[[ DOCUMENT TEXT, beginning ]]
Endothelin‐1 contributes to the progression of renal injury in sickle cell disease via reactive oxygen species

Background and Purpose Endothelin‐1 (ET‐1) is increased in patients with sickle cell disease and may contribute to the development of sickle cell nephropathy. The current study was designed to determine whether ET‐1 acting via the ET A receptor contributes to renal injury in a mouse model of sickle cell disease. Experimental Approach Adult, humanized HbSS (homozygous for sickle Hb) mice had increased ET‐1 mRNA expression in both the cortex and the glomeruli compared with mice heterozygous for sickle and Hb A (HbAS controls). In the renal cortex, ET A receptor mRNA expression was also elevated in HbSS (sickle) mice although ET B receptor mRNA expression was unchanged. Ligand binding assays confirmed that sickle mice had increased ET A receptors in the renal vascular tissue when compared with control mice. Key Results In response to PKC stimulation, reactive oxygen species production by isolated glomeruli from HbSS sickle mice was increased compared with that from HbSA controls, an effect that was prevented by 1 week in vivo treatment with the selective ET A antagonist, ABT‐627. Protein and nephrin excretion were both elevated in sickle mice, effects that were also significantly attenuated by ABT‐627. Finally, ET A receptor antagonism caused a significant reduction in mRNA expression of NADPH oxidase subunits, which may contribute to nephropathy in sickle cell disease. Conclusions and Implications These data support a novel role for ET‐1 in the progression of sickle nephropathy, specifically via the ET A receptor, and suggest a potential role for ET A receptor antagonism in a treatment strategy.
[[ DOCUMENT TEXT, end ]]
[[ SUPPLIED MATERIAL, beginning ]]
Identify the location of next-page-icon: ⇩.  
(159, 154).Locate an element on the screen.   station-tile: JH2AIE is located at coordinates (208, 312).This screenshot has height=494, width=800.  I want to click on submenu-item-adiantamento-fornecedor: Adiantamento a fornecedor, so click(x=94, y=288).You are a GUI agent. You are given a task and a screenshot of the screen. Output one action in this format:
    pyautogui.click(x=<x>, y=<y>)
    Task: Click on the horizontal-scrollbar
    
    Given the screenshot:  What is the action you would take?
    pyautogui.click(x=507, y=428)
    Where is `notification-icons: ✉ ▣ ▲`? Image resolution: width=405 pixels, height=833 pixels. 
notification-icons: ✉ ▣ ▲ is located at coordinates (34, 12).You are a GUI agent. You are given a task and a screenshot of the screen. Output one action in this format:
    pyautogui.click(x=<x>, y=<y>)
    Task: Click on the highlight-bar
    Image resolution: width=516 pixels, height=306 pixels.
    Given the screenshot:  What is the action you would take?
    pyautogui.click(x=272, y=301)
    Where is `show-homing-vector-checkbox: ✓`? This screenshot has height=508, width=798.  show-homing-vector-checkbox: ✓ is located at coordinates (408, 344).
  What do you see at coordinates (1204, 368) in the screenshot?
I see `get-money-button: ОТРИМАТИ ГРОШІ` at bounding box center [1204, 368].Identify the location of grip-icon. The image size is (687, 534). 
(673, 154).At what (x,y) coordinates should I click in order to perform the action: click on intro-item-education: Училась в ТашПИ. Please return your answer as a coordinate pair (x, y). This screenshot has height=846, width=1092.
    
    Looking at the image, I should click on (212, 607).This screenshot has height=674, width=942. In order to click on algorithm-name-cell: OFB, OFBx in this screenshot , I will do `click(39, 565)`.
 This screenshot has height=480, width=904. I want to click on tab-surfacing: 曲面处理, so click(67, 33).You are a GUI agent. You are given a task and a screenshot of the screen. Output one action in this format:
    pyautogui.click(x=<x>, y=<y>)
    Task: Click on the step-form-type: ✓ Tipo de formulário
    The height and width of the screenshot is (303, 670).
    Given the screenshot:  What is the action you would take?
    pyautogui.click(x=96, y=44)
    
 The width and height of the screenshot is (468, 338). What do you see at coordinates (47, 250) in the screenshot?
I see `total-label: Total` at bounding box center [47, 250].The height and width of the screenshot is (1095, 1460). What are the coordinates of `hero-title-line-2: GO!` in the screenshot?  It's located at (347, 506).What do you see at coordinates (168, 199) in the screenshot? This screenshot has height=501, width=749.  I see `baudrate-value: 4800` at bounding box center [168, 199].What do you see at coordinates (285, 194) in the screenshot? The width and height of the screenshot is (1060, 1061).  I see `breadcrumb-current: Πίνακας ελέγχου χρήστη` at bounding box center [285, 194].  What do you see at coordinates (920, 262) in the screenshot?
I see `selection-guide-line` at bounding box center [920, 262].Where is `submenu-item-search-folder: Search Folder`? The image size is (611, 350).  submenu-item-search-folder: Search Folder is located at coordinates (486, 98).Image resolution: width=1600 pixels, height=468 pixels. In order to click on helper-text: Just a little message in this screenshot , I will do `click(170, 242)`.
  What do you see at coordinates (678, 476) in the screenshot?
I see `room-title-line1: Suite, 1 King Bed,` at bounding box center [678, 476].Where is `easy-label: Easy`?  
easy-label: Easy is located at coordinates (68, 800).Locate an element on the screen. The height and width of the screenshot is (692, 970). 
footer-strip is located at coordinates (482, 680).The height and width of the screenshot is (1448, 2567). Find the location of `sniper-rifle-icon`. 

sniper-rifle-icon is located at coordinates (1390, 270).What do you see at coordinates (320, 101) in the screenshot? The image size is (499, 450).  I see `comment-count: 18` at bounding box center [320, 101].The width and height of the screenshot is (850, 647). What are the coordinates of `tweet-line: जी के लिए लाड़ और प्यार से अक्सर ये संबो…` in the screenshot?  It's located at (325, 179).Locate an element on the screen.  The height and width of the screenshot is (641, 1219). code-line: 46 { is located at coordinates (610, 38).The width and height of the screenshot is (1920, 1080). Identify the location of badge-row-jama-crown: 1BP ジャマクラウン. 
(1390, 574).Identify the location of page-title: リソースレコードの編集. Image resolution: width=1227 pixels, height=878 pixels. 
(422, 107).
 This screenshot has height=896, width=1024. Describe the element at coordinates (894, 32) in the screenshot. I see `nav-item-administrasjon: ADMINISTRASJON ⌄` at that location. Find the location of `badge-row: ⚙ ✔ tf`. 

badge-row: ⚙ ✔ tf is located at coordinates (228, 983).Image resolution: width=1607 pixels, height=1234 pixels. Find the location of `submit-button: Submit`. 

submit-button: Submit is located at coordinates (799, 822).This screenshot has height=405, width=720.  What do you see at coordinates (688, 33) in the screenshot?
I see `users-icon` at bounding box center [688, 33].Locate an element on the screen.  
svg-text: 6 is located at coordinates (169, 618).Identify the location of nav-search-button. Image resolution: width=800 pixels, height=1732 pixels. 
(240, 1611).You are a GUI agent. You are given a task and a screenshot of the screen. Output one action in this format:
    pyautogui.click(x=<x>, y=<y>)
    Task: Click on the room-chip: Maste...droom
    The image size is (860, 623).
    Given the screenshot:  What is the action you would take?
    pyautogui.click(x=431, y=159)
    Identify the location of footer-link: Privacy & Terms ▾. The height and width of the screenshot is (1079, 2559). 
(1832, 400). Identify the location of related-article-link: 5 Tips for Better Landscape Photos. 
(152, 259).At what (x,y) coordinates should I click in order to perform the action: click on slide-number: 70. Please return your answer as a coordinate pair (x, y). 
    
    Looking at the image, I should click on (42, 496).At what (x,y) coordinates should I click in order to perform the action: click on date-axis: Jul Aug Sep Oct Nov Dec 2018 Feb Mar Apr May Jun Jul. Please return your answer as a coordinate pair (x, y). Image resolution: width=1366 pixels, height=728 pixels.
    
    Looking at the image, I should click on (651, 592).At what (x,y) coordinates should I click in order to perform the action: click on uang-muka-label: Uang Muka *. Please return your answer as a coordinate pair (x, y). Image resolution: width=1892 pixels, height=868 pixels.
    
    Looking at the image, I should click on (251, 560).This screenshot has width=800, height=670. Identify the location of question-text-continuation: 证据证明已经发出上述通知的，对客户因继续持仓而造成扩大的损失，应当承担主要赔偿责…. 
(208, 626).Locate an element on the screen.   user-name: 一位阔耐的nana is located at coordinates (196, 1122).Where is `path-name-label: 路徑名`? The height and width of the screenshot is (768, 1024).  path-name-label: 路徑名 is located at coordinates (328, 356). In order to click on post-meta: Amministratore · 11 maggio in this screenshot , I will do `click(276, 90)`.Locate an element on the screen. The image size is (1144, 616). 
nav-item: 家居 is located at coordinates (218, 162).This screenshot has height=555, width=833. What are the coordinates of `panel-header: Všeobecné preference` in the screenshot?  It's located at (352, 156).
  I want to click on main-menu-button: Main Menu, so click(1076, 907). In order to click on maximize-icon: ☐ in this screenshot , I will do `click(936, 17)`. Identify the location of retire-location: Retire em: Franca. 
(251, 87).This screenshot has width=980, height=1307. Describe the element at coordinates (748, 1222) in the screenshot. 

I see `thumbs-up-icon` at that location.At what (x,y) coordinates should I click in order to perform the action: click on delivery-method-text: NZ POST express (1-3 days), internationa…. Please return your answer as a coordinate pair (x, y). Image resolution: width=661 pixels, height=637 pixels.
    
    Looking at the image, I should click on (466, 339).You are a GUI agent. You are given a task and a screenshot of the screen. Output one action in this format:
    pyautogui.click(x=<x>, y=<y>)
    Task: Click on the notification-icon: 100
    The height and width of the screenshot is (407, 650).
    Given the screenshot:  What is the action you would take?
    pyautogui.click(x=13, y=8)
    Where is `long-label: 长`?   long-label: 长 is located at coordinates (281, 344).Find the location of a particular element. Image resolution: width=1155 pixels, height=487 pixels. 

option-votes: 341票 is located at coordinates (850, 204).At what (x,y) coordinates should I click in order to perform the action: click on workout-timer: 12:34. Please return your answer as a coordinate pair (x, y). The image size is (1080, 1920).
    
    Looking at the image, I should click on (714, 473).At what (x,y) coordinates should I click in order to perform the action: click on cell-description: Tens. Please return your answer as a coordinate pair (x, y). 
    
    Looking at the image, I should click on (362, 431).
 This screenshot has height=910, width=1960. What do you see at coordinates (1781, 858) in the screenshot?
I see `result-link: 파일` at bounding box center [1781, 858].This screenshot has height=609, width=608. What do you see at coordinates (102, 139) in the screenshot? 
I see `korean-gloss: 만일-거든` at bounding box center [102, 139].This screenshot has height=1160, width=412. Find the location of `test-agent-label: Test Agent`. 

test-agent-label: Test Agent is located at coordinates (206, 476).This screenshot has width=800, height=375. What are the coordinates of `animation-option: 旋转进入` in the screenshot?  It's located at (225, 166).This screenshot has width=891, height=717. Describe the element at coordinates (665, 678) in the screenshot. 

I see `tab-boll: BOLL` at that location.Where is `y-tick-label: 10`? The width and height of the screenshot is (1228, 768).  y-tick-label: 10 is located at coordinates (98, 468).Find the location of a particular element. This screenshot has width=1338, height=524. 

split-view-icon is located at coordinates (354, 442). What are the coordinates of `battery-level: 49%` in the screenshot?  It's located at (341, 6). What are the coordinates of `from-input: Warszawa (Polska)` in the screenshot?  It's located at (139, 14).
[[ SUPPLIED MATERIAL, end ]]
EXERCISE:
Based on the abstract on endothelin-1 and kidney injury in sickle cell disease, say whether each statement agrees with it, answering yes or no and quoting the deciding words: 1. In the renal cortex, ET B receptor mRNA expression was higher in sickle mice. 2. The selective ET A antagonist ABT‐627 was given in vivo for 1 week. 3. Protein and nephrin excretion were lower in sickle mice.

TASK RESPONSE:
1. No: "although ET B receptor mRNA expression was unchanged"
2. Yes: "1 week in vivo treatment with the selective ET A antagonist, ABT‐627"
3. No: "Protein and nephrin excretion were both elevated in sickle mice"